李念放下茶壶,指尖在供案上轻轻敲了敲,那力道不重,却像敲在人族千百年的根上,他珍重道:“念头!”

“念头?”有巢氏眉头微蹙,“是族人想吃饭、想避雨的念头?”

“正是。”李念拿起一枚通宝,指尖按在‘人’字纹上,

“燧人祖当年钻木取火,最初不就是‘想让族人暖些、不被野兽咬’的念头?

您搭树屋,是‘想让族人不用再躲山洞、不被瘴气侵’的念头;知生祖教族人织衣御寒,是‘想让族人不用惧怕寒冷’的念头。

这些念头聚在一处,族人跟着做,种粟米、筑城郭、通有无,日子过得越来越稳,生息就厚了——气运,就是这些‘好好过日子’的念头,攒出来的生息啊!”

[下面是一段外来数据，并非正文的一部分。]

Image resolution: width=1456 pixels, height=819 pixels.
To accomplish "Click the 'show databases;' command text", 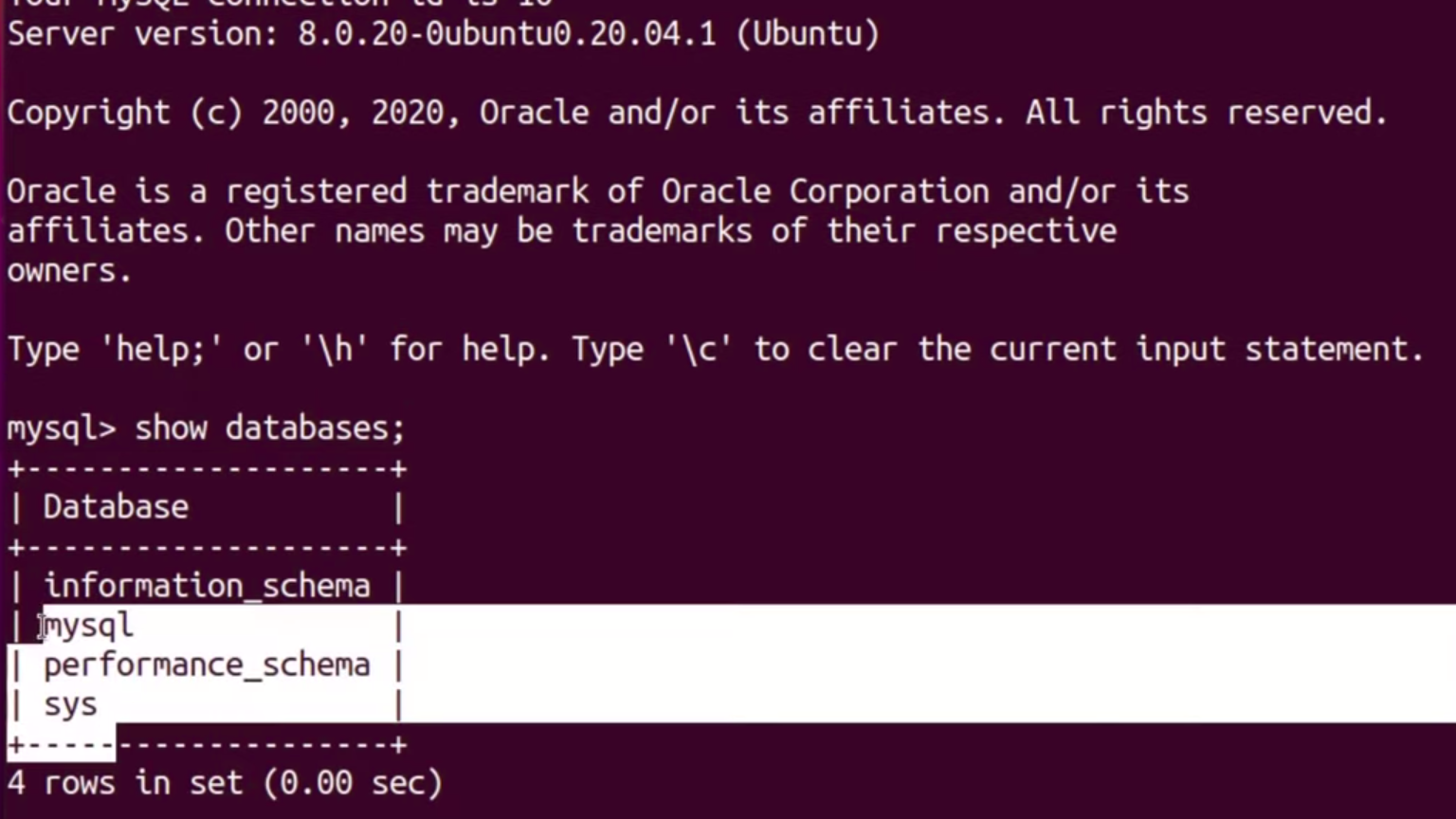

他转向燧人氏:“您想,当年若只有您一个人想取火,没族人跟着捡柴、护火,火早灭了,哪有后来的火塘?只有一族人都抱着‘要过稳日子’的念头,手牵手一起做,念头凝成一股劲,生息才会像滚雪球一样越滚越大,气运才会跟着涨。”

知生氏忽然开口:“那宝物镇压,又和念头有啥关系?”

“宝物是‘定海神针’,定的就是这股念头。”李念把通宝放在三祖面前,指过上面的禁制纹路,“首阳铜、崆峒印的气运禁制、落宝金钱的衡定之法,这些不是用来‘生’气运的,是用来‘守’念头的。

您想,族人要是见不着通宝,不知道能换粮换布,‘好好过日子’的念头就会慌;

要是遇着妖兽袭城、粮荒天灾,族人慌了神,‘一起扛’的念头散了,生息就会断,气运也会飘。”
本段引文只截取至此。